I got off on one of my rants, I wanted to just say that it seems we have made strides in our economy and are holding our own. The normal slowdowns this time of year make it hard to pay bills and put food on the table. Winter is one of the hardest times for trucking to make a living. If you dispatch yourself like I do, you have more choices on freight and rates. Forced dispatch on the other hand leaves no room for choices.

If you are a company driver, production is the key to paying the bills for both you and the company that you drive for. They will run you right to the end of your legal hours to maximize the income for the truck, they don’t always consider what you need or where you want to go this time of year.
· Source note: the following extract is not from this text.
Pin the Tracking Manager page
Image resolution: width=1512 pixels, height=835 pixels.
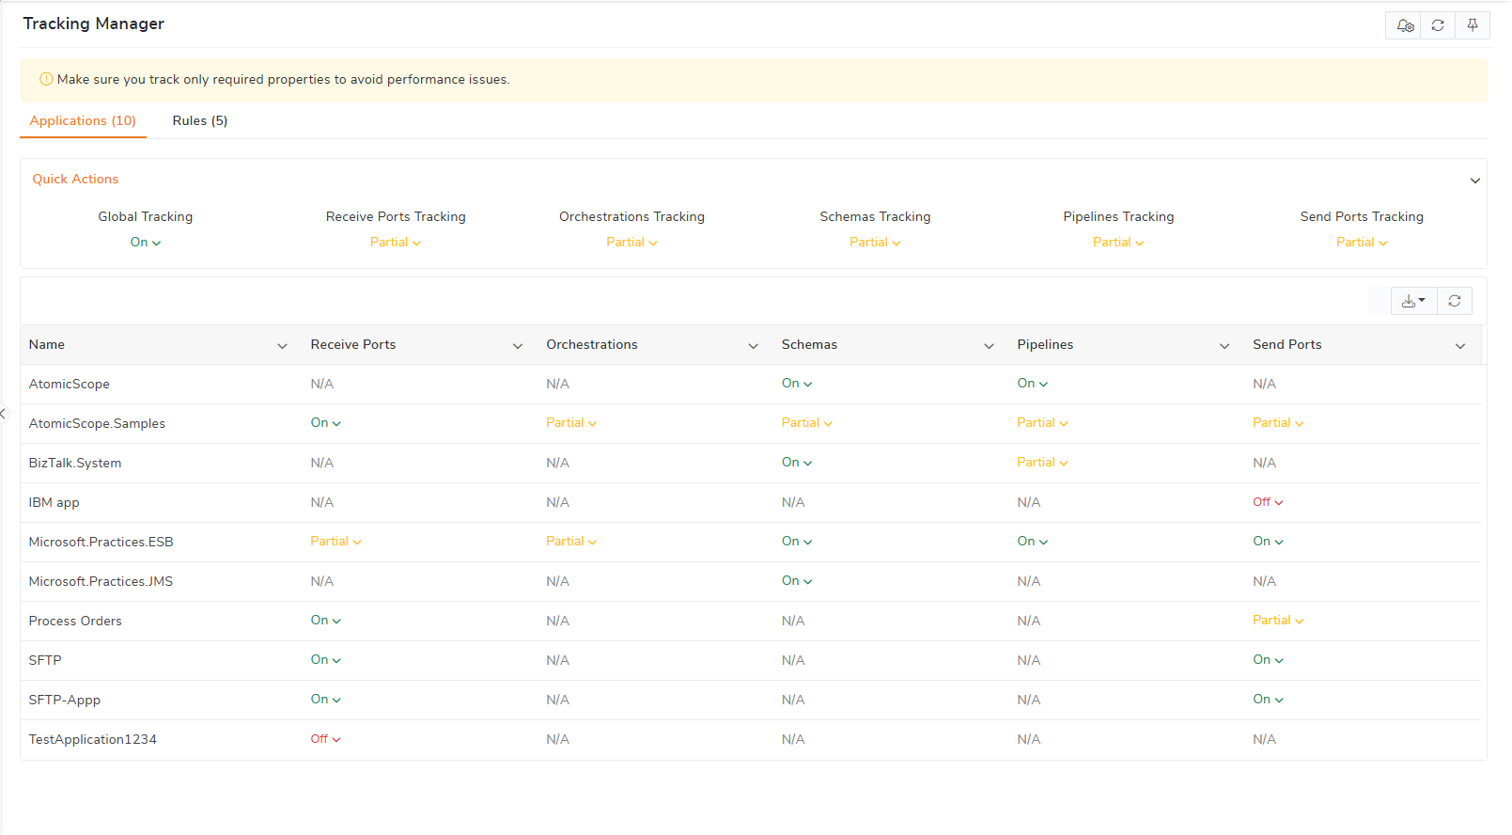pos(1473,25)
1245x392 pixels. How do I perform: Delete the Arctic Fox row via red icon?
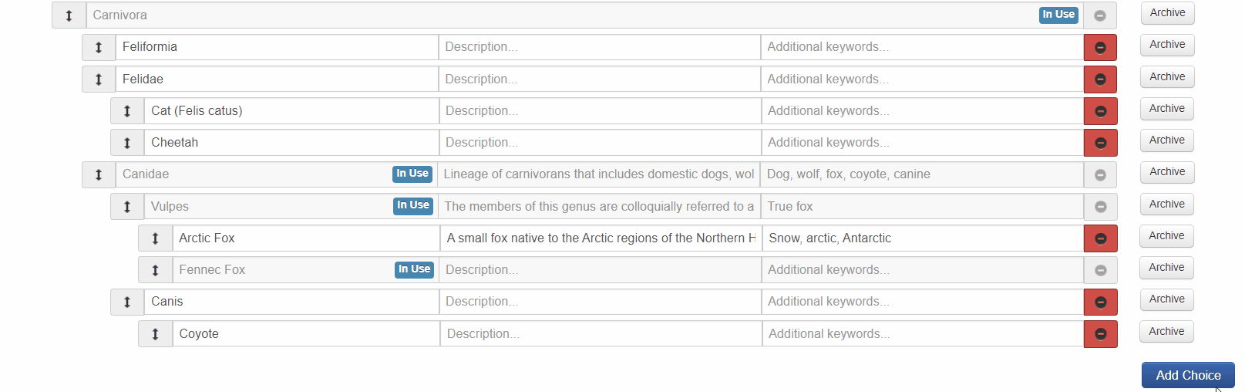1100,238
The freight is down across the board in a lot of areas, they will do all they can to keep those wheels moving and making them money.

An owner operator or lease operator can expect some higher deadhead miles. Be prepared to have some type of agreement with your company as to what would be considered excessive deadhead or bounce miles. You will have to look at facts that may control your decision process. Are you on a fixed RPM or rate per mile for a tiered mileage, example here, .86 a mile plus fuel surcharge for line hauls over 1000 miles? Figure in what they pay for deadhead miles and what rate. The old company I worked for payed owner ops a flat rate of about .54 a mile for those deadhead miles.

If they offered me a load and it was 450 miles away, I may have the right to refuse it. I have deadheaded a lot farther than that, but you have to figure what your time is worth sitting and not moving as opposed to taking the loss for unladen or deadhead miles. When freight levels are slow, some of this type of driving or relocation may be needed to keep the income rolling in.

Fuel prices have risen, with fuel surcharges calculated weekly, they seem to never be able to keep up. You have to figure that in many states the fuel prices will fluctuate along with fuel tax credits. Big companies keep this in mind, but they need freight to roll the trucks and their rate quotes are usually taking the larger picture in mind when figuring the cost to roll versus sitting figures.